O comunicado final da reunião de cúpula da Otan mantém as críticas direcionadas à China no documento da reunião de 2022, mas a pressão europeia evitou uma escalada e vetou a abertura de um escritório da aliança militar ocidental no Japão.
A representação era vista como uma certeza, tanto que foi anunciada informalmente pelo governo japonês. Tratava-se de uma “necessidade” porque o mundo “estava mais instável”, chegou a dizer em junho o chanceler Yoshimasa Hayashi.
O veto foi comandado pela França de Emmanuel Macron, que esteve recentemente com Xi Jinping em Pequim. Em lugar do escritório, o documento pede a ampliação dos contatos da Otan com o chamado AP (Ásia-Pacífico)-4, grupo composto por Japão, Coreia do Sul, Austrália e Nova Zelândia.
Os líderes desses países estão em Vilnius, na Lituânia, comparecendo à cúpula da aliança pelo segundo ano seguido. Isso foi visto como uma vitória dos EUA, que procura estruturar seu apoio no Indo-Pacífico dentro do escopo da Guerra Fria 2.0 contra a China.
Para tanto, estimulou a remilitarização de Tóquio, reforçaram o elo nuclear com Seul e trouxeram os australianos para um pacto militar inédito, que lhes garantirá submarinos de propulsão nuclear. De quebra, robusteceram o Quad, grupo com os mesmos Japão e Austrália, além da Índia.

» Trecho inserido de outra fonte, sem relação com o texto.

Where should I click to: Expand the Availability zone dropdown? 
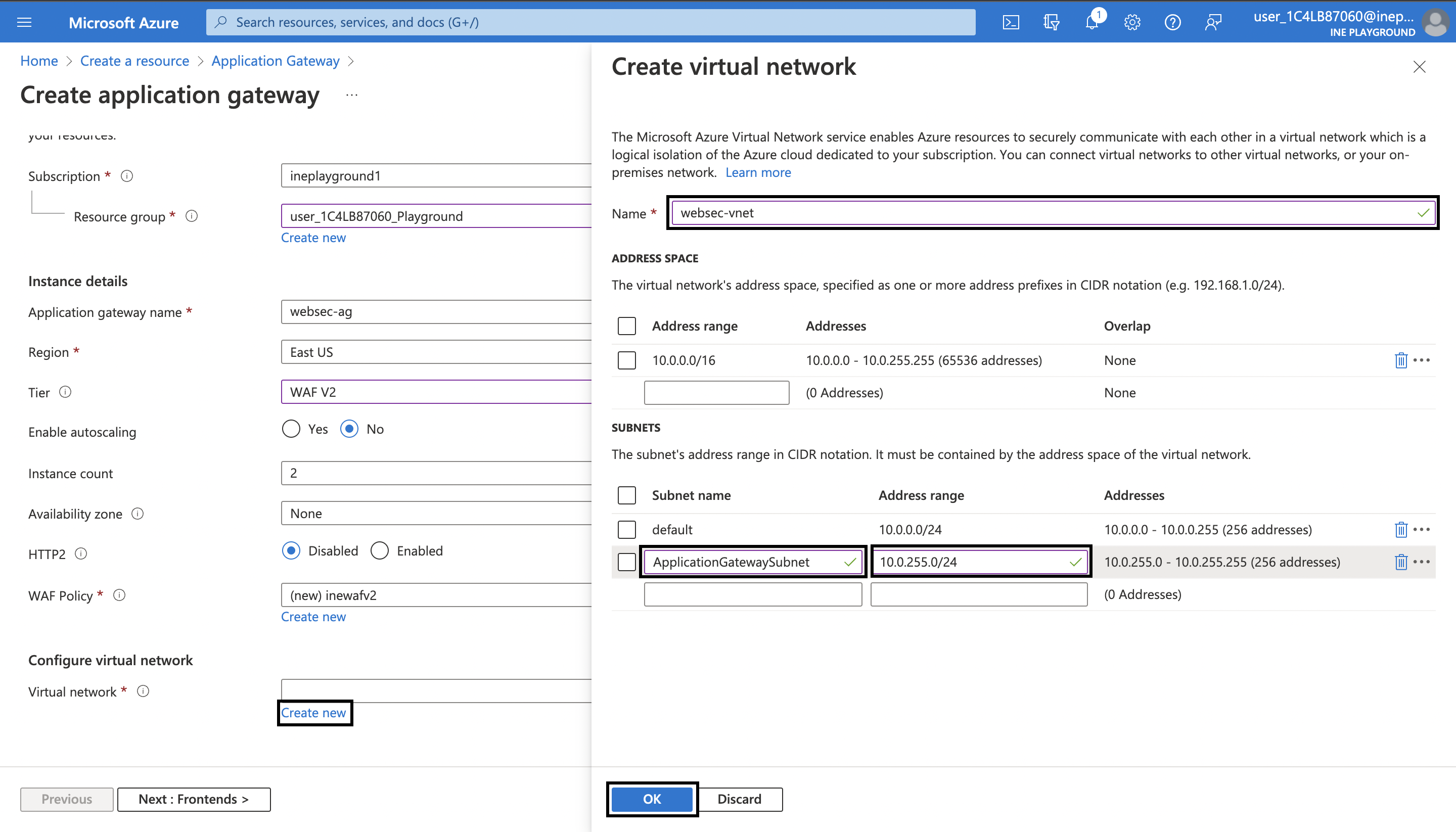pyautogui.click(x=435, y=514)
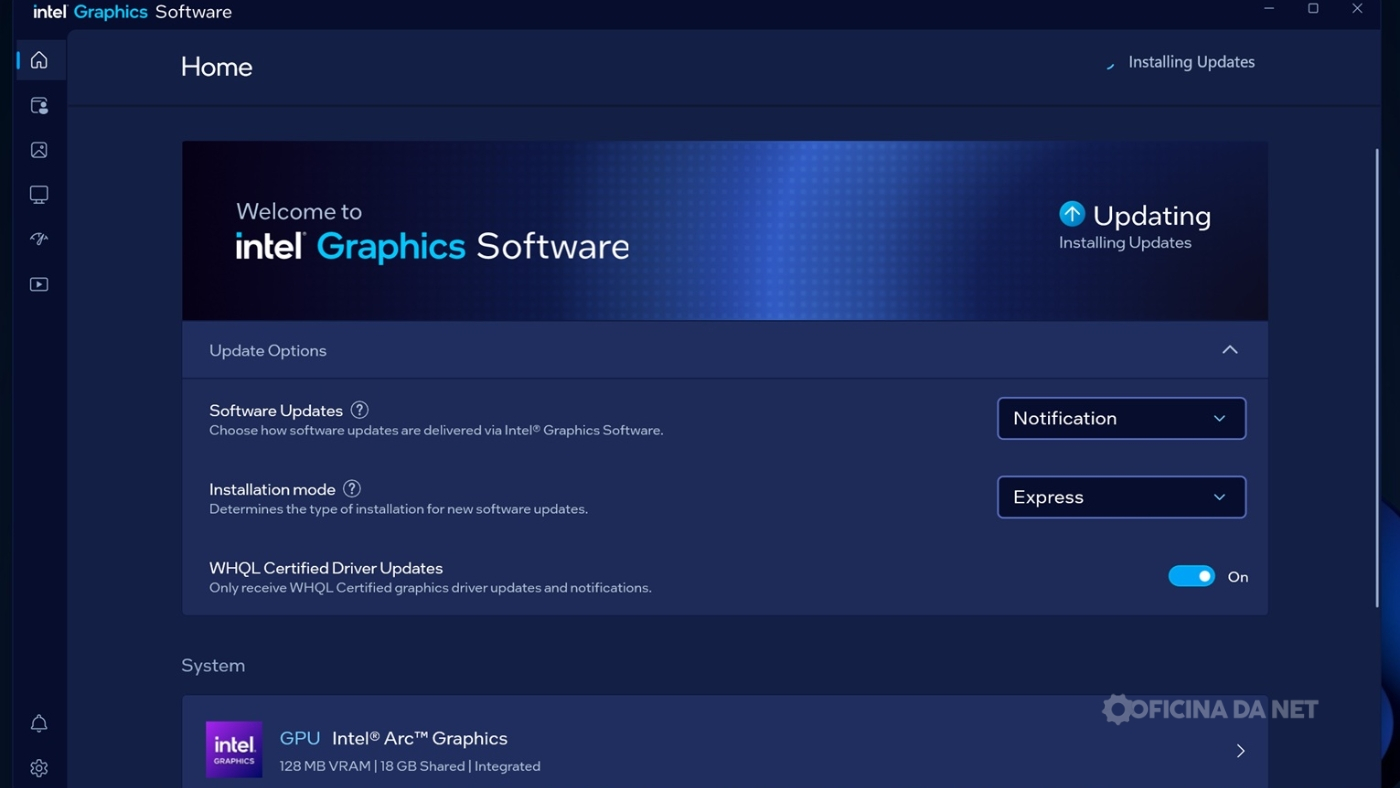1400x788 pixels.
Task: Click the vertical scrollbar on the right
Action: [x=1377, y=378]
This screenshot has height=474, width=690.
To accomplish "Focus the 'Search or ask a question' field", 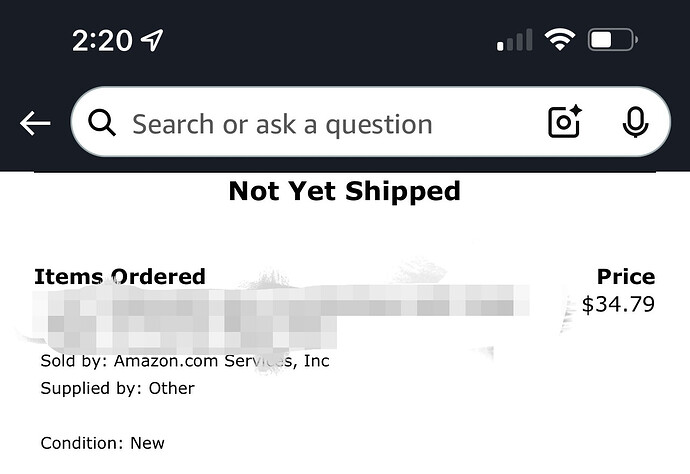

Mas os europeus não queriam melindrar demais a China, ciosos de seus laços comerciais e posição de menos força em negociações bilaterais, em comparação com Washington. Cerca de 10% do que a Europa vende vai para a China, e os chineses vendem 20% do que os europeus importam.
Como os olhos do mundo estavam virados para o fracasso ucraniano em arrancar algo mais vistoso da Otan, além de mais armamentos para combater os russos que os invadiram ano passado, o tema da China acabou em segundo plano —favorecendo a posição europeia ante o sócio majoritário do clube, o americano Joe Biden.
Ainda assim, o espaço dedicado a Pequim foi um pouco maior —334 palavras— do que no ano passado (302). Novamente a Otan se diz que a China usa “políticas coercitivas” que “desafiam nossos valores e segurança”.
“A China está crescentemente desafiando a ordem internacional baseada em regras, recusando-se a condenar a guerra da Rússia contra a Ucrânia, ameaçando Taiwan e operando uma militarização substancial”, afirmou o secretário-geral da Otan, Jens Stoltenberg, em entrevista coletiva na qual destacou também a expansão do arsenal nuclear chinês.
É praticamente um resumo das queixas ocidentais contra os chineses nos últimos dois anos. A China respondeu de pronto, com sua missão junto à União Europeia divulgando uma queixa contra a “expansão da Otan” na Ásia-Pacífico, afirmando que o país seguirá priorizando sua segurança e que responderá de forma “resoluta”.
Pequim é a principal aliada de Moscou e, embora tenha trabalhando para tentar mediar algum tipo de paz na Ucrânia, nunca condenou a invasão em palavras ou nas duas votações sobre o tema na ONU. Ao contrário, desde 20 dias antes do conflito, promove uma escalada na sua cooperação estratégica com Vladimir Putin.
Analistas veem um jogo complexo para Xi, que precisa do apoio e da musculatura militar e de energia da Rússia, mas que também não quer se ver alienado completamente do Ocidente —tanto que ensaia uma reaproximação com Biden, após quase um ano de rusgas, por motivos basicamente econômicos.
Isso também pode ajudar a explicar o tom quase repetitivo das críticas à China no comunicado da Otan: os americanos talvez não queiram uma escalada de seu lado, tendo evitado insistir na agressividade.
Quem ficou a pé foi o Japão, que tem feito grande esforço para se colocar como a ponta da espada americana no Indo-Pacífico. Já a Austrália, outra candidata a estrela militar nas próximas décadas, prometeu reforçar seu apoio à Ucrânia —o país estuda enviar caças aposentados F-18 que tem em estoque.